Monday, May 4, 2015

Week 47 of Coaching Rubis

During Week 47 I had Chico State Distance Coach Gary Towne as my coach


Sunday:  15 mile Long Run

Monday: AM: 4 mile easy run, PM: 8 mile run finishing @ track. 6 X 200m @ 15-800 paces with 200 easy between.. 2 laps easy following= 10miles total in PM

Tuesday: AM: 4 mile easy run,

PM:   2 X 2mi, 1 X Mile repeats @ Lactate Threshold Pace (This pace would be roughly your 5k pace per mile+ 20 seconds). So if your 5k pace is 6:15 per mile, then your LT pace might be @ 6:35ish per mile.

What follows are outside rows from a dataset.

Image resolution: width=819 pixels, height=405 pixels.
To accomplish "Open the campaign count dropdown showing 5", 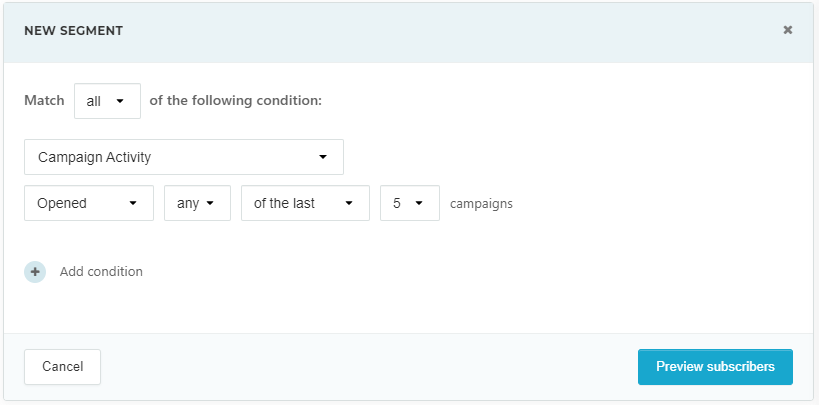I will [x=409, y=203].
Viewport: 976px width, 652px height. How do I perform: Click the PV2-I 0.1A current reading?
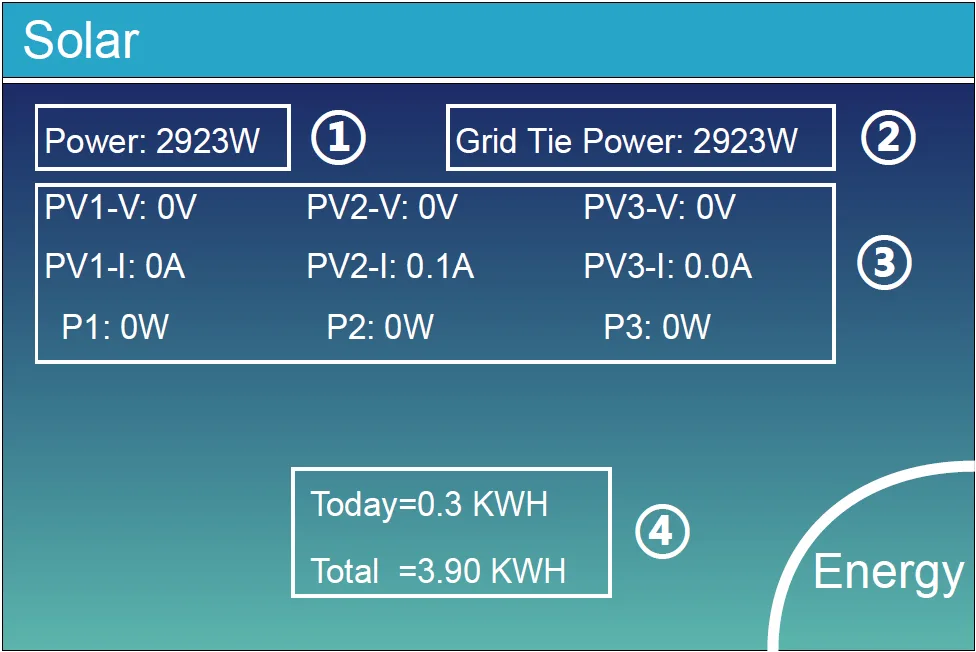[x=390, y=267]
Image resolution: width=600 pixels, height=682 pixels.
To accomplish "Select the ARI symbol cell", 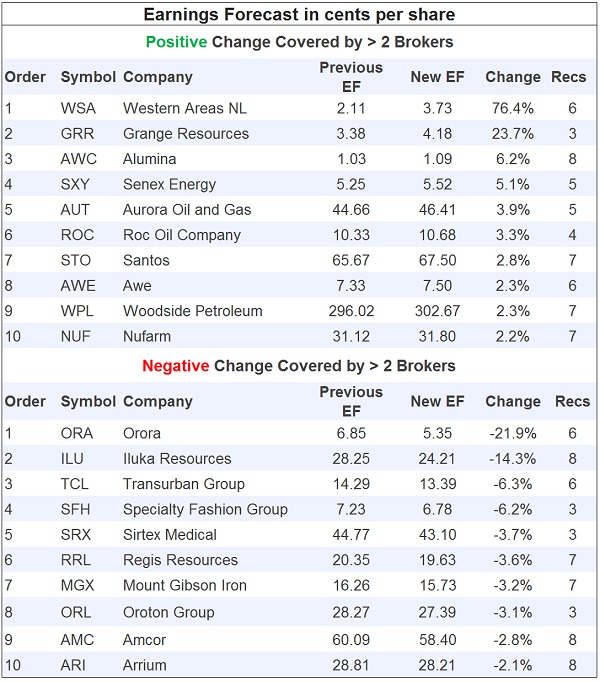I will (73, 665).
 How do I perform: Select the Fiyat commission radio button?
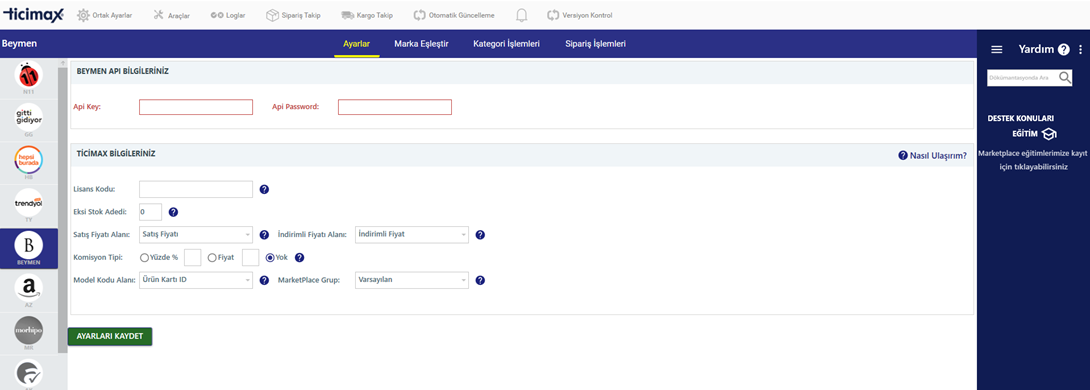point(212,257)
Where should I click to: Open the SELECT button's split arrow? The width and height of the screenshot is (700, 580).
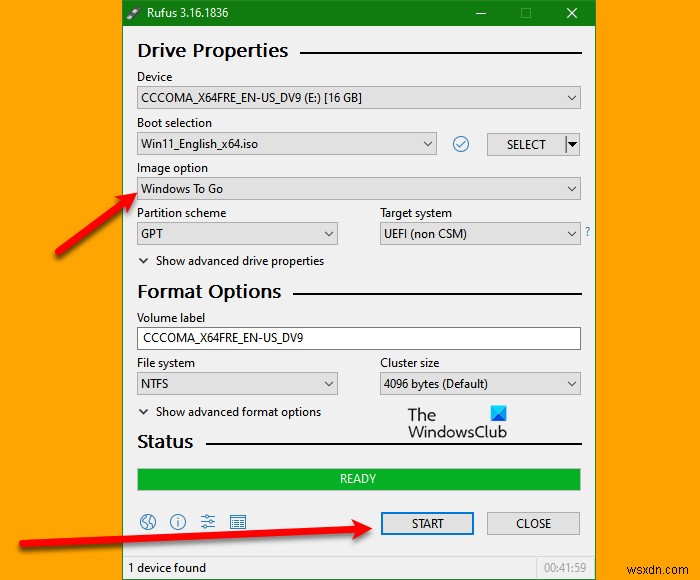click(572, 144)
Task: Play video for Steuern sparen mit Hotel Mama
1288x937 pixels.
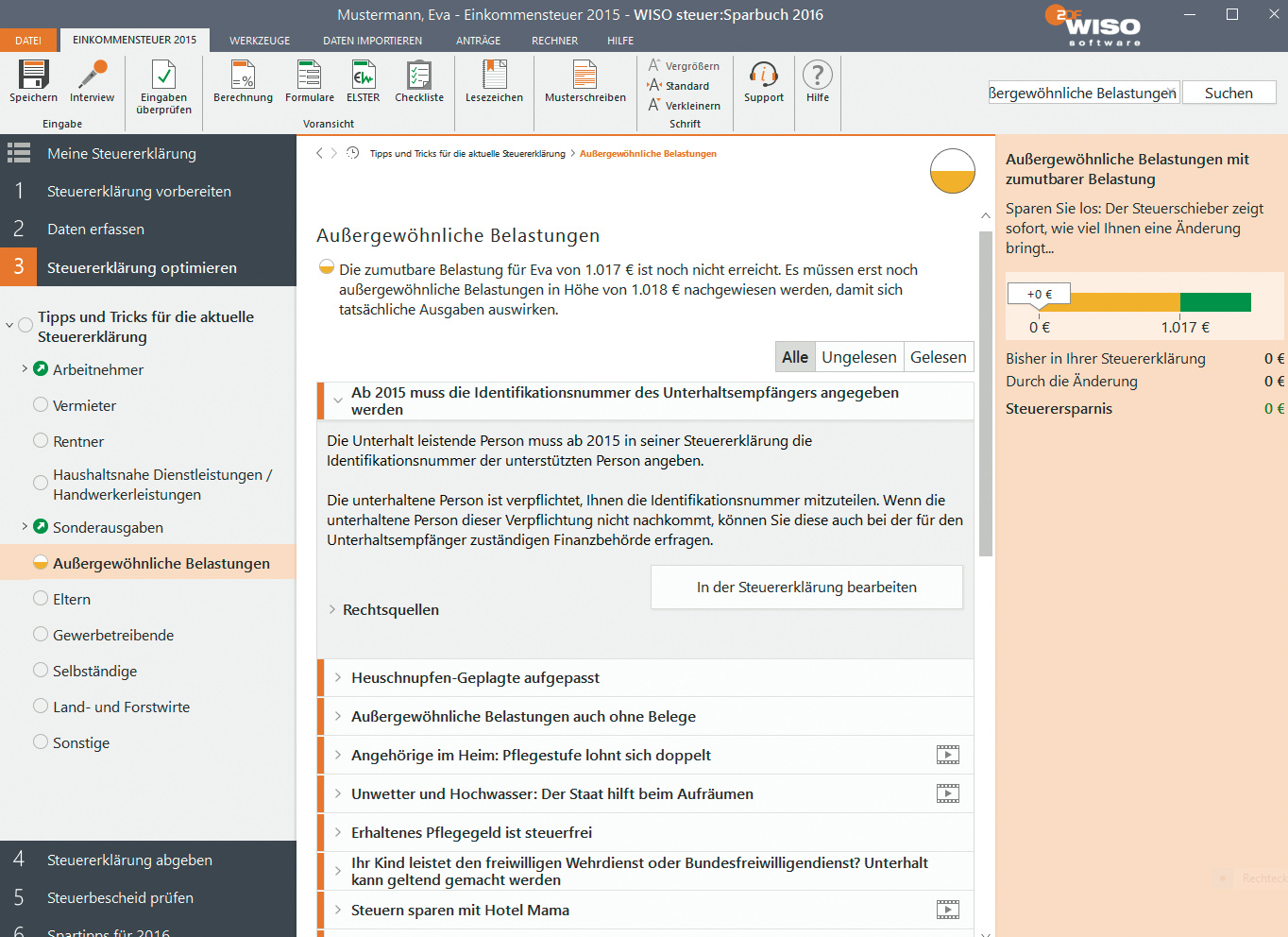Action: click(x=947, y=910)
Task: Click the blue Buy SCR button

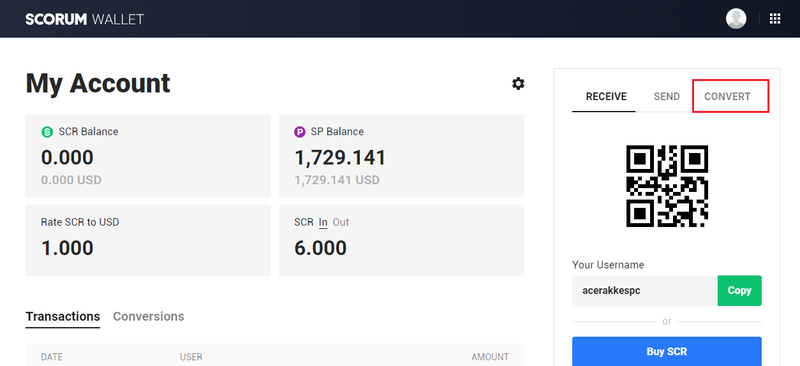Action: pyautogui.click(x=667, y=351)
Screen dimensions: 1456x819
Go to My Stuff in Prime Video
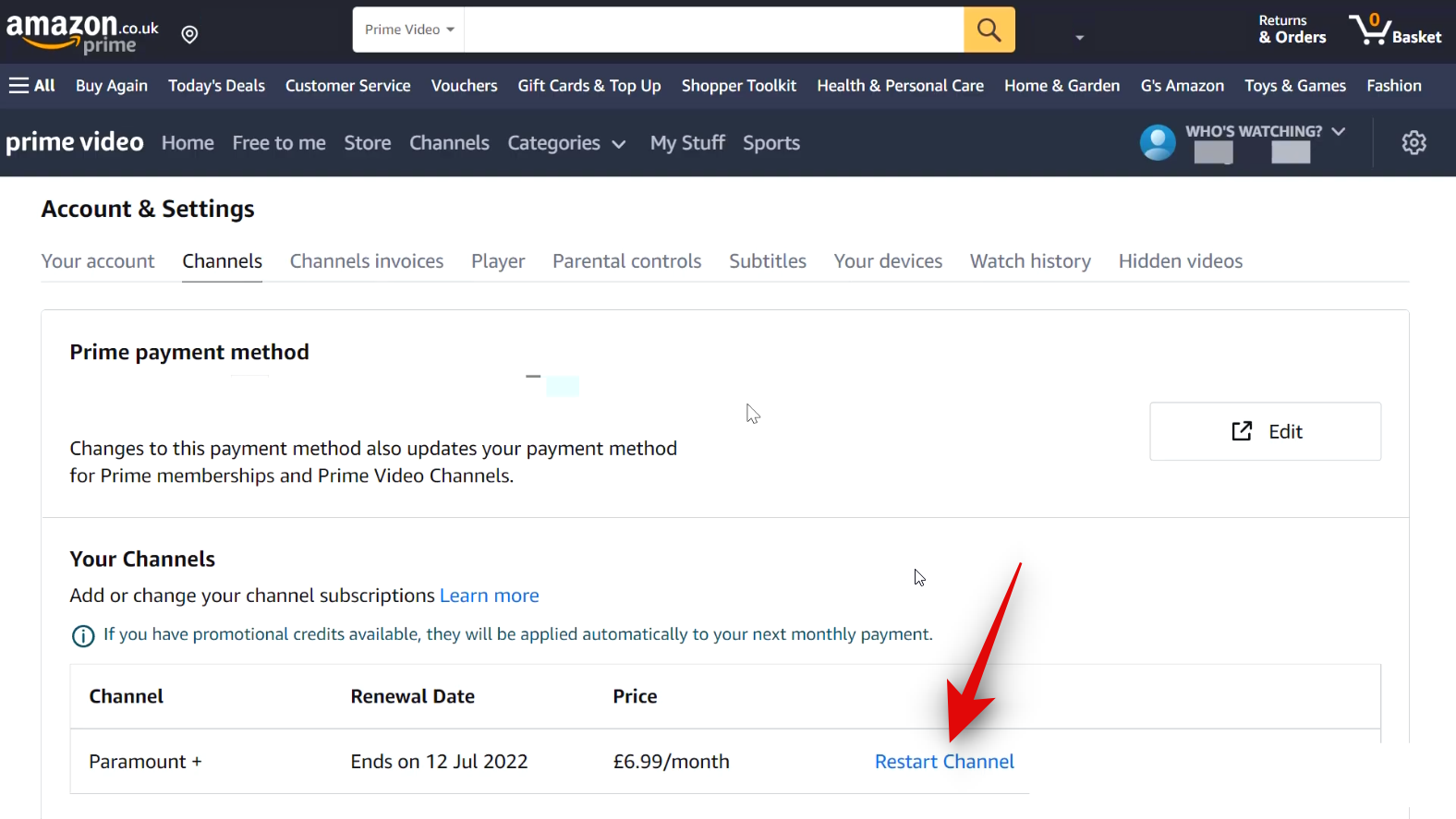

For the final mile of this workout try to cut the pace down with each lap. Maybe LT pace first lap, 10k the second, 5k the third, and a touch faster the fourth. 2.5 min rests between intervals.

Wed: AM 4  miles, PM 10 miles with 4 X 100m strides after.

Thurs:  PM: 4 X (800 jog 100m, 300) with lap jogs between sets. This workout explained. 800m @ 5k-ish pace, jog 100m, 300m @ 15ish pace.. Then jog a lap. Repeat 3 more times for 4 sets total.

Friday: AM: Easy 3-5mi shake out run w/ 4 X 100m strides to follow.

Saturday: 3mi warm up finishing @ a decent pace for the final mile.  Approximately 30 min before the race we usually do 2 X 200-300m long strides @ 1500-3k intensity with 1 min standing between. Whether or not you try the long strides is totally up to you because I don’t want to throw you too much out of your normal pre-race routine.  We do long strides before to get the lungs/legs dialed in and warmed up. We then do some quicker 100m strides in the 10 min leading up to the start of the race.